Text to Music Generator App
This post is a description of a mini-project on a FastAPI app that let’s you generate music from just text alone. It takes lyrics as text input and will generate music based off of that, but it goes beyond that a bit by first letting you generate lyrics by describing the type of music you’d like to listen to.
Credits go to Anytime AI for the original project, and this is just a modified/extended version of it. The way it works is:
- The user will enter a description of the type of music they want to listen to.
- Then we will use OpenAI to generate lyrics with a custom prompt in the backend.
- This will enter into another text box for the user to see the lyrics and they can edit them.
- Alternatively, the user can skip to this part and add their own lyrics immediately.
Either way, then we can generate music using the suno-ai/bark model.
The only code to really go over is a short app.py file, so let’s break it down now, but here is the GitHub repo: https://github.com/RavinderRai/Text-to-Song.
FastAPI App
Getting Started
Before we can get started, make sure you have a .env file with an OpenAI API key ready. You will also then need to get an API key from replicate, which will be free initially (see the suno-ai/bark model link above).
Then, here are all the imports you’ll need.
import os
from dotenv import load_dotenv
import replicate
from openai import OpenAI
from fastapi import FastAPI, Form, Request
from fastapi.responses import JSONResponse
from fastapi.staticfiles import StaticFiles
from fastapi.templating import Jinja2Templates
First, here is the easy part of the code to get us started. It simply creates the FastAPI app and loads our environment variables. It also get’s out html template going for the frontend. We won’t cover that here, but it’s a standard template which you can take from the GitHub repo and modify for your own project.
app = FastAPI()
load_dotenv()
replicate.api_token = os.getenv('REPLICATE_API_TOKEN')

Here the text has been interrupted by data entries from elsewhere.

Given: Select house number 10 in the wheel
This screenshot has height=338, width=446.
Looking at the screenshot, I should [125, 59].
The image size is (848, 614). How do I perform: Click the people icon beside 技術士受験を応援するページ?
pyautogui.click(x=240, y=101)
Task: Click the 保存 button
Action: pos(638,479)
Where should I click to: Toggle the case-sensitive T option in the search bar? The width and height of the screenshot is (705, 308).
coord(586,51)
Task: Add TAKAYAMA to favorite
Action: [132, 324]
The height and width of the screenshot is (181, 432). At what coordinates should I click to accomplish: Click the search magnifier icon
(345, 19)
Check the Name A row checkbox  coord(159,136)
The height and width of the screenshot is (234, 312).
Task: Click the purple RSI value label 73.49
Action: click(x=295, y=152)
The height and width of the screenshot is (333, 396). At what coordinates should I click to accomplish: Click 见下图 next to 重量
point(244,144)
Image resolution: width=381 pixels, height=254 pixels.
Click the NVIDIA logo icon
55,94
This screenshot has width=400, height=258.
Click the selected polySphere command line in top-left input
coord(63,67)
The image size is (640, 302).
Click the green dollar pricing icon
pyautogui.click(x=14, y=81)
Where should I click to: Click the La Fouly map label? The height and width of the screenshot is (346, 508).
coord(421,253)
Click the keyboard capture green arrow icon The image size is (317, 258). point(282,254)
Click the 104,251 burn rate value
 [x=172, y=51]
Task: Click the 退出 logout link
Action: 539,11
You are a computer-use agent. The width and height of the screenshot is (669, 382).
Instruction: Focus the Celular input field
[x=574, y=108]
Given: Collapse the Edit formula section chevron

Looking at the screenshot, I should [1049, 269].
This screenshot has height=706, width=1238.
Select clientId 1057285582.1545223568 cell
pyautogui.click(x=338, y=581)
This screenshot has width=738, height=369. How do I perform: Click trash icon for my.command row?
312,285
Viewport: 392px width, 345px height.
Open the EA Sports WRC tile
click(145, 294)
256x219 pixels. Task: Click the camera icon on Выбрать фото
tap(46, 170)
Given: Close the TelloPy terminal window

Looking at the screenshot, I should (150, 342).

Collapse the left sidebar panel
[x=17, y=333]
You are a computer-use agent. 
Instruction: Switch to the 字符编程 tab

openai_api_key = os.getenv('OPENAI_API_KEY')
app.mount("/static", StaticFiles(directory = "static"), name = "static")
templates = Jinja2Templates(directory = "templates")
@app.get("/")
async def index(request: Request):
return templates.TemplateResponse("index.html", {"request": request})
Generating Lyrics
Now we can generate our lyrics. So taking the user prompt, describing the style of music they want lyrics for, we need to prompt OpenAI accordingly. I stuck with Anytime AI’s original prompt:
“You are a music lyrics writer and your task is to write lyrics of music under 30 words based on user’s prompt. Just return the lyrics and nothing else.”
But feel free to modify it. One notable change was the temperature, where I added a slider for the user to decide how creative they want their lyrics to be. This addition can be seen more in the html file, but basically the slider goes from 0-10, with a default value of 5, so we just need to divide it by 10 to get it in the range of 0-1 and we are ready to input it into OpenAI completions function.
@app.post("/generate-lyrics")
async def generate_lyrics(prompt: str = Form(...), temperature: int = Form(...)):
temperature = temperature / 10
client = OpenAI()
response = client.chat.completions.create(
model="gpt-3.5-turbo",
messages=[
{
"role": "system",
"content": "You are a music lyrics writer and your task is to write lyrics of
music under 30 words based on user's prompt. Just return the lyrics and nothing else.",
},
{
"role": "user",
"content": prompt
}
],
temperature=temperature,
max_tokens=50,
top_p=1,
frequency_penalty=0,
presence_penalty=0
)
lyrics = response.choices[0].message.content
lyrics = lyrics.replace("n", " ")
return {"lyrics": lyrics}
And that’s it, we get the lyrics and then put it in the next text box where the user can edit them, or at least see them and generate something else if they like.
Generating Music
Once the lyrics are decided on though, the user will click on the Generate Music button to generate the music (obviously). But we need to do one small step first. Here is the next async function for all of this:
@app.post("/generate-music")
async def generate_music(generated_lyrics: str = Form(...)):
formatted_lyrics = f"♪ {generated_lyrics} ♪" # this is a mandatory thing to get the vocals
output = replicate.run(
"suno-ai/bark:b76242b40d67c76ab6742e987628a2a9ac019e11d56ab96c4e91ce03b79b2787",
input={
"prompt": formatted_lyrics,
"text_temp": 0.7,
"output_full": False,
"waveform_temp": 0.7
}
)
print(output)
music_url = output['audio_out']
music_path_or_url = music_url
return JSONResponse(content={"url": music_path_or_url})
So basically we need the ♪ character to be surrounding the text for the model to work. Otherwise we can run it using the code you’ll find in it’s documentation on replicate.
But that’s it, then the music will generate (it may take some time though), and you can listen to it. Note that it oftentimes still won’t be good, so try different prompts before completely giving up on the model!